If you have been working as an SEO for any amount of time, or have been responsible for marketing a website, you may have heard of PageRank, which was developed by the Founders of Google in the earliest days of the Search Engine. There is some new news concerning PageRank that I wanted to share when I learned about it this morning.
You may have heard a little about the history of the PageRank algorithm, and that Google had stopped using at least the original version of PageRank back in 2006. Or that they started using a version of PageRank (still referred to as PageRank) after that time. They may have started using a different version of PageRank at that time. There have been at least two others developed by Google that were available in 2006.
The original patent behind PageRank was originally assigned to Stanford University, where Lawrence Page and Sergey Brin were both students who started working on a search engine, as a diversion while their Ph.D. Supervisor went on Sabbatical to Japan for a year.

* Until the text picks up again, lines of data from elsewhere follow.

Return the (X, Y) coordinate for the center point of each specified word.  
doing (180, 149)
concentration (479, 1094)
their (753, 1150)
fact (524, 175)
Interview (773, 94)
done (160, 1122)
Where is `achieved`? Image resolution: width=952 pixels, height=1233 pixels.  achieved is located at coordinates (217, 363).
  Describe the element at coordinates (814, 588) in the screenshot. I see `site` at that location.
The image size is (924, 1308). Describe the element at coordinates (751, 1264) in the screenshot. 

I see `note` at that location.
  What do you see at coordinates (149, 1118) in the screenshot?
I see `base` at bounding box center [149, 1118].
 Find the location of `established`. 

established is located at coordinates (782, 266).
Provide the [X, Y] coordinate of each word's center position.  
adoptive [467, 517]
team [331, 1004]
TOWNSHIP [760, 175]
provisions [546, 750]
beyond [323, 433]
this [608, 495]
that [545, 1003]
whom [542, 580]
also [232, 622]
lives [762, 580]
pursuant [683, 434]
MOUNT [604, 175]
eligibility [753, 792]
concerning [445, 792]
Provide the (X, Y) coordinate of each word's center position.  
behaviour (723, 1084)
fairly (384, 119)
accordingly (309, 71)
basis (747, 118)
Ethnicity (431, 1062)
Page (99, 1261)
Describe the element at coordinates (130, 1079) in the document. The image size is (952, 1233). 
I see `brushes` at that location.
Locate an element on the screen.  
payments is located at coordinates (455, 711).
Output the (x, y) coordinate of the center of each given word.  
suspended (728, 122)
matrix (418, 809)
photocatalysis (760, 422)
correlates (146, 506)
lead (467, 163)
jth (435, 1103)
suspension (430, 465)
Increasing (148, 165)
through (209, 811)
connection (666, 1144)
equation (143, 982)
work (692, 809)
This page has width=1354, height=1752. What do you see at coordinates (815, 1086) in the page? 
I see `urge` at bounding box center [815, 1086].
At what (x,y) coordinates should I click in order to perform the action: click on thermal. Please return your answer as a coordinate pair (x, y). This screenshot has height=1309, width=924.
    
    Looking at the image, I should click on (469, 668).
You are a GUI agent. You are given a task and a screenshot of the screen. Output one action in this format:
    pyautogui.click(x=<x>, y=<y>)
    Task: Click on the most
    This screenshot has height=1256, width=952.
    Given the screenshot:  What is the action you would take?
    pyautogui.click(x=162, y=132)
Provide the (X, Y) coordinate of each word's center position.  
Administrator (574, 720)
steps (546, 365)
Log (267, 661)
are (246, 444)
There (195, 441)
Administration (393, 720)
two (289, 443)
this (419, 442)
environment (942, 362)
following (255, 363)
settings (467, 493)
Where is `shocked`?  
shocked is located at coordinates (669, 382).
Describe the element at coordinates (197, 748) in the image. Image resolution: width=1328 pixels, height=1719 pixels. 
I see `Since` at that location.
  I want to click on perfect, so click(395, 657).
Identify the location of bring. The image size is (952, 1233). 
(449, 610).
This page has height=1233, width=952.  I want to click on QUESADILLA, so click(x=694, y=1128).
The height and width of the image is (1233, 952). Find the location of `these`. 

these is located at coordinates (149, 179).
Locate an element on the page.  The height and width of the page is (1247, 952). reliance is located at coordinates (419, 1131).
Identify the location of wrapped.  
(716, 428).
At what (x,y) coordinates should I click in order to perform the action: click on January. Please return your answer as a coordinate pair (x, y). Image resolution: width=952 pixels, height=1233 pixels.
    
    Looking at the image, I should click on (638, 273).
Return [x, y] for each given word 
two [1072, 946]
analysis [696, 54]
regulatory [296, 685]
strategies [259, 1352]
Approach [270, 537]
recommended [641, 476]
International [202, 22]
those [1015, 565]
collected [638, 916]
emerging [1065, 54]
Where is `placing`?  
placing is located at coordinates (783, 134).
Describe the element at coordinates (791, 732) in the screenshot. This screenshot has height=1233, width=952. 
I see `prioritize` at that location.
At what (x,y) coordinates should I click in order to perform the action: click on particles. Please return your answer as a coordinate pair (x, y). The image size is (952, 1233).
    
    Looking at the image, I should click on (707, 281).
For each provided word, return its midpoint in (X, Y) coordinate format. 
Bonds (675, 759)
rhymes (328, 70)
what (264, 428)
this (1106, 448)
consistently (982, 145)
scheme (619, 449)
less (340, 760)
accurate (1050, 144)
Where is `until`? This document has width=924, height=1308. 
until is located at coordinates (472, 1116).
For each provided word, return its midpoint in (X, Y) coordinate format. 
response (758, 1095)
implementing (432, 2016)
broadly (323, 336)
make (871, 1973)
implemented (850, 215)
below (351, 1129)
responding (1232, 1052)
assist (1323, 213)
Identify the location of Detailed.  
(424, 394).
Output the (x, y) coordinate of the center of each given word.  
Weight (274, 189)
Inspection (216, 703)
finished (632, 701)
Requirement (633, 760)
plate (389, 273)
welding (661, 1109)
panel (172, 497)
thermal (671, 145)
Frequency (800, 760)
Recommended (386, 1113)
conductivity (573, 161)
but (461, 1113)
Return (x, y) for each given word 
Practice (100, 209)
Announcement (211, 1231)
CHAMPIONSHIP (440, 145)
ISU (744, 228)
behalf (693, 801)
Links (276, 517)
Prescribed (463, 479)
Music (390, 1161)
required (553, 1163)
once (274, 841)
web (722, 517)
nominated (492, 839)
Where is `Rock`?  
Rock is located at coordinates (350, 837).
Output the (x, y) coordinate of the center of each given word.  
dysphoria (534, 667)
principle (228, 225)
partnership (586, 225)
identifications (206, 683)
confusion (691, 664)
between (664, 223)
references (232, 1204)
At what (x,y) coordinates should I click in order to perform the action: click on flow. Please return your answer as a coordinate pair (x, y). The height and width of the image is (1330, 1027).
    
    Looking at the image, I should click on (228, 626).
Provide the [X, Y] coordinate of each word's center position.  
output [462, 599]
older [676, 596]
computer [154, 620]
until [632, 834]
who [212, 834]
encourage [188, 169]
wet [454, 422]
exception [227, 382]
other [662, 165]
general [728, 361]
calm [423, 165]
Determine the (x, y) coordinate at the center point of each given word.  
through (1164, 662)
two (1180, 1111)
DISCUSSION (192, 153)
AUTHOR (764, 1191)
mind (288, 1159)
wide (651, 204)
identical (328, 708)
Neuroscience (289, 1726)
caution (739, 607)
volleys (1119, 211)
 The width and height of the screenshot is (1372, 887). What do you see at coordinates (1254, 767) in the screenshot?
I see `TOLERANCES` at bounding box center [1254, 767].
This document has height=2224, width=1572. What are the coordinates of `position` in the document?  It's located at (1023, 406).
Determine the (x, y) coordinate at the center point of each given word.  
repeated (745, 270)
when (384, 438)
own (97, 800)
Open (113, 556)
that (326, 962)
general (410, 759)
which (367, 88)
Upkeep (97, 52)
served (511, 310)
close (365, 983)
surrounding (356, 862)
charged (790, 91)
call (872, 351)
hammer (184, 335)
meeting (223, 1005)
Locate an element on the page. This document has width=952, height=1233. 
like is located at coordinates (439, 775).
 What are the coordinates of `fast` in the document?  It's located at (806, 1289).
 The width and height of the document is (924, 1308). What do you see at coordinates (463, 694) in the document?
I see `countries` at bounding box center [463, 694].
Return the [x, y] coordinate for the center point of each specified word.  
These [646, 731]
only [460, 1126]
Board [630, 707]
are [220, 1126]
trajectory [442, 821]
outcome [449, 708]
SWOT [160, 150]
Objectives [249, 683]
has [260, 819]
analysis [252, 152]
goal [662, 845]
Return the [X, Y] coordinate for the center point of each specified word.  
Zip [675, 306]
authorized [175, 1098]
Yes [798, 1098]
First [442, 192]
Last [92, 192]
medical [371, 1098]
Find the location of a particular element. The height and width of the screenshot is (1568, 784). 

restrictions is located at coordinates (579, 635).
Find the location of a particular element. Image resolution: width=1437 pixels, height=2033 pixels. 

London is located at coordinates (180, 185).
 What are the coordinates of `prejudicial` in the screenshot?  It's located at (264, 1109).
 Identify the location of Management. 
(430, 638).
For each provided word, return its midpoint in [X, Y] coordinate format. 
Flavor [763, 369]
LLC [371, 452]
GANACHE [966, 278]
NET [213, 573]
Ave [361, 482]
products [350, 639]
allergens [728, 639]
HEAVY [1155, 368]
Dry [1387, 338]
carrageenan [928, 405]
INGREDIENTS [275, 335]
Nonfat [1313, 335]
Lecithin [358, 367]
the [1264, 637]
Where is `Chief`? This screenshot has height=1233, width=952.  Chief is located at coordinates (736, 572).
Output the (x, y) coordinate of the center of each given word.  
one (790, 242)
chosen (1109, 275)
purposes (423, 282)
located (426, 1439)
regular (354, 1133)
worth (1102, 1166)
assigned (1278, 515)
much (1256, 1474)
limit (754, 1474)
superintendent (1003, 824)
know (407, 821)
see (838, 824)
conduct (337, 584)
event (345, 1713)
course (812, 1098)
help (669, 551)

A provisional Patent from Lawrence Page was the first official document that described how the search engine worked using the PageRank algorithm. I found a copy of the provisional patent behind PageRank on the USPTO website which I blogged about in 2011. That provisional patent was Improved Text Searching in Hypertext Systems (pdf – 1.7mb). In that version of the patent, Page referred to PageRank as “An Approximating to ‘Importance'” In other words, PageRank is an “approximation of how well-cited or important” matching documents for a query might be.
Google filed a patent updating PageRank October 12, 2006 for the first time (it was updated since at least once.) Another version of PageRank was written about by researchers at Google that resulted in a version that was considered more efficient in the paper Efficient Computation of PageRank. Other papers have been written about PageRank as well.
The original patent behind PageRank assigned to Stanford University and which was exclusively licensed to Google has likely expired in 2018. Which has meant that Search Engines other than Google could use PageRank. Chances are that the PageRank described in the early patents from Stanford, and even the later patents and papers from Google has changed as it was used to rank pages on the Web.
I took a look at the Google Research Publications from 2020 this morning, and came across a paper titled Scaling PageRank to 100 Billion Pages while the author was an employee at Yahoo. He is at Google now, and his name is Stergios Stergiou.
He tells us in his LinkedIn profile that he has:
Architected and implemented many massively distributed systems, including:
- A Word2Vec algorithm that learns from a 1 trillion words corpus in 2 hours per epoch
- A PageRank algorithm that executes 35″ iterations on a 3 trillion edges web graph
- A Set Cover algorithm capable of processing 1 trillion elements in 20 billion sets
- A Connected Components algorithm able to process a 5.9 trillion edge graph in 3808
That list item about PageRank matches up with the paper that he authored while at Yahoo!, and he may have experimented with that while at Yahoo, which his profile says that he left in October of 2017. He now works as a Software Engineer at Google.
We do not know whether or not he has worked on PageRank after joining Google, after leaving Yahoo, but it was interesting seeing the paper in the Google Research publications section.
It wouldn’t be there if he hadn’t joined Google, and we may never learn if the approaches behind PageRank described in that paper have been put into place at Google.
We also don’t know if the PageRank that he was writing about in that paper was like the one in use at Google when it was written.
However the paper is included in papers to be presented at WWW ’20, April 20–24, 2020, Taipei, Taiwan. According to the conference Website, it will still be held but will be online only.
I am not going to make any assumptions about the use of the processes described in the paper. The crawl data listed in it is cited as being from 2016, and some newer information in the footnotes of the paper are from 2020, such as a page on the Google site, about how Crawling and Indexing work at Google.
We have been told by Google Spokespeople that Google still uses PageRank. We don’t know if that version of PageRank is like the Scaling PageRank to 100 Billion Pages Version that will be presented in 2-3 weeks at the online WWW conference.